A really simple answer is, involve them in the problem solving and the solution.  There is great power when employees have ownership of both the problems and the solutions.  If employees and management are both aligned at the outset to the question of “what problem are we trying to solve”, and then both work together to develop solutions, implement them, and study the results, then adoption of the countermeasures across the company / hospital would happen much faster.  (it’s never that easy, of course – but better than not doing it together!)  So really, it is all about involving everyone in PDCA (or PDSA), and not just specialists.

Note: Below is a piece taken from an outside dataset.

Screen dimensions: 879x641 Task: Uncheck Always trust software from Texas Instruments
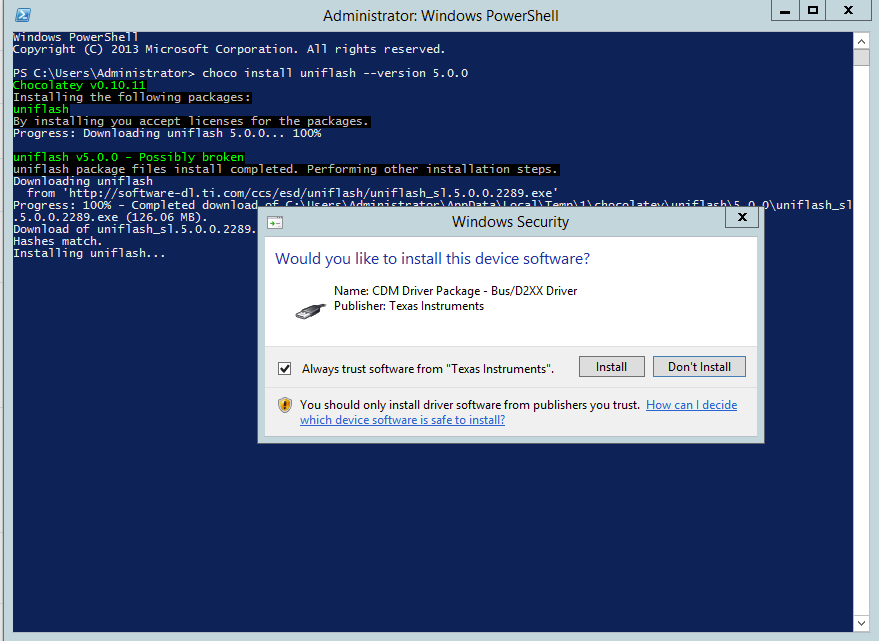(x=285, y=368)
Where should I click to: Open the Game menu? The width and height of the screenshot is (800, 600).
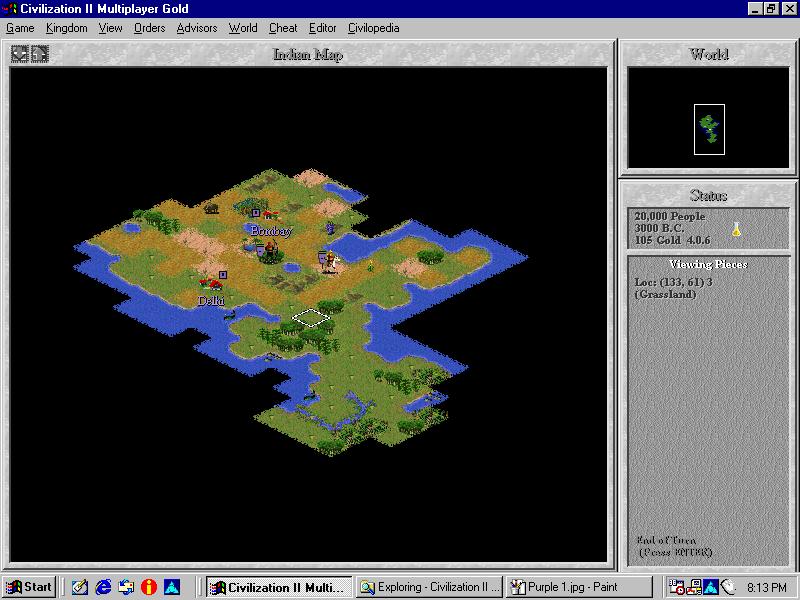[x=20, y=28]
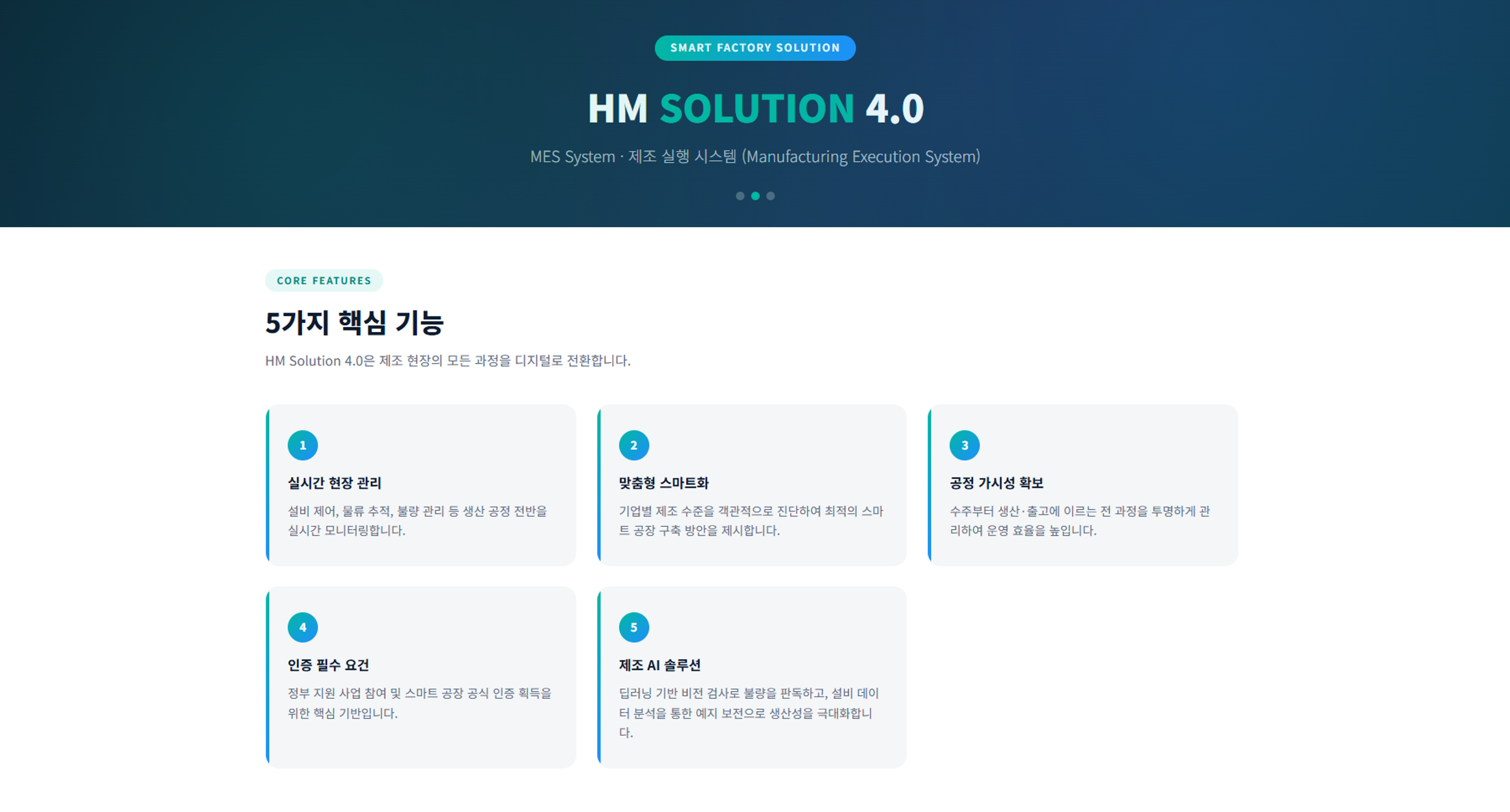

Now, if you watch the show, you’ll counter with “Well, they are under a serious budget crunch, the hospital is going to run out of money and close down in a matter of weeks, and they have to make these drastic changes quickly in order to help everyone keep their jobs, so they don’t have time to involve the employees and do a proper job.”  And I might agree, say that’s true, but then I’ll counter with, “If they had only been using lean thinking all these years, their standards for approving private airlines may have caught a potential risk situation early on and prevented all the chaos, or they might have already made a lot of efficiency improvements that would have made them a profitable hospital in the first place.”

Are you going to wait until a crisis happens to implement or adopt lean thinking at your company?  Or are you going to implement it so that you avoid ever getting into a crisis in the first place?